孟子(イメージ:Vision Times Japan)

 生活様式が床から椅子へ移り変わった中国では、『正座』という習慣が途絶えてしまってから久しいものがあります。しかし、礼儀正しい座り方としての『正座』というものが、かつて中国にも存在していました。

 中国の春秋戦国時代の思想家・孟子(紀元前372年頃~紀元前289年頃)は帰宅した時、脚を崩しお尻を着けて座っている妻の姿を、しばしば目にするようになりました。そして、内心では不快な想いを抱くようになりました。ある日、孟子はこのことを実の母に相談してみることにしました。

孟子:「妻は礼儀をわきまえていません」
母 :「なぜそう思うのですか?」
孟子:「私が帰るといつも脚を崩しています」
母 :「どういう状況なのですか?」
孟子:「部屋に入ると目に入ります」
母 :「それは彼女が儀礼を知らないのではありません。礼儀を知らないのはあなたの方です。人がいる部屋に入る前には、少しだけ戸を開け、『よろしいですか』と中にいる人に声をかけるものです。客間に入る時にも、入るということを告げてから入るものでしょう。これらのことは『礼経』にも書かれています。人が休んでいる部屋にいきなり入っていったならば、相手は無防備な状態にあるのです。失礼なことをしているのはあなたであるのに、どうして他人を無礼だなどと言えるのでしょうか」

 このことからは、表面的な「礼」にのみとらわれるのではなく、「礼」というものの内包を理解することが、肝要と言えるのではないでしょうか。
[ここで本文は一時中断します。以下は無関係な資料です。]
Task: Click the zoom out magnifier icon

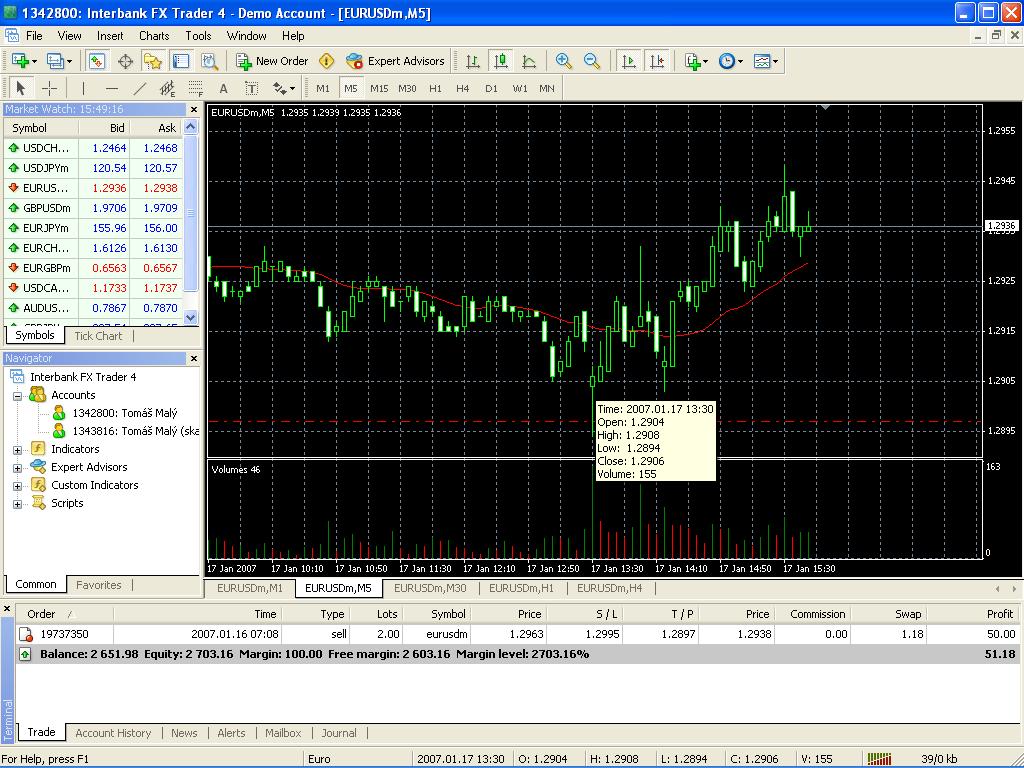Action: (x=592, y=61)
 誠実、尊敬、謙譲、配慮といった諸々が、「礼」の本質には含まれています。この内包に欠けたならば、それはすなわち「無礼」となってしまうことでしょう。「礼」もって和を尊ぶことで、人との調和を保つことができるとも言えます。「礼」の本質から目をそらせ、表に現れる形にばかりを注視していたということに、母の話を聞いて、孟子は気づいたのでした。母親に感謝すると共に、いかに自分が些細なことにとらわれていたのか――自分自身を恥じ、己の考えを改めました。寛容な心と相手を想い計る気持ちを忘れず、「礼」というものをより洗練させていく決心をしたのでした。

出典:『韓詩外伝』

注:『韓詩外伝』(かんしがいでん)は、前漢の韓嬰(かんえい)による書物である。さまざまな事柄や故事を記し、関連する『詩経』の文句を引いて説明したもので、説話集に近い。現行本は10巻からなる。(ウィキペディア)

(文・雲開 / 翻訳・襄讓 / 編集・猪瀬)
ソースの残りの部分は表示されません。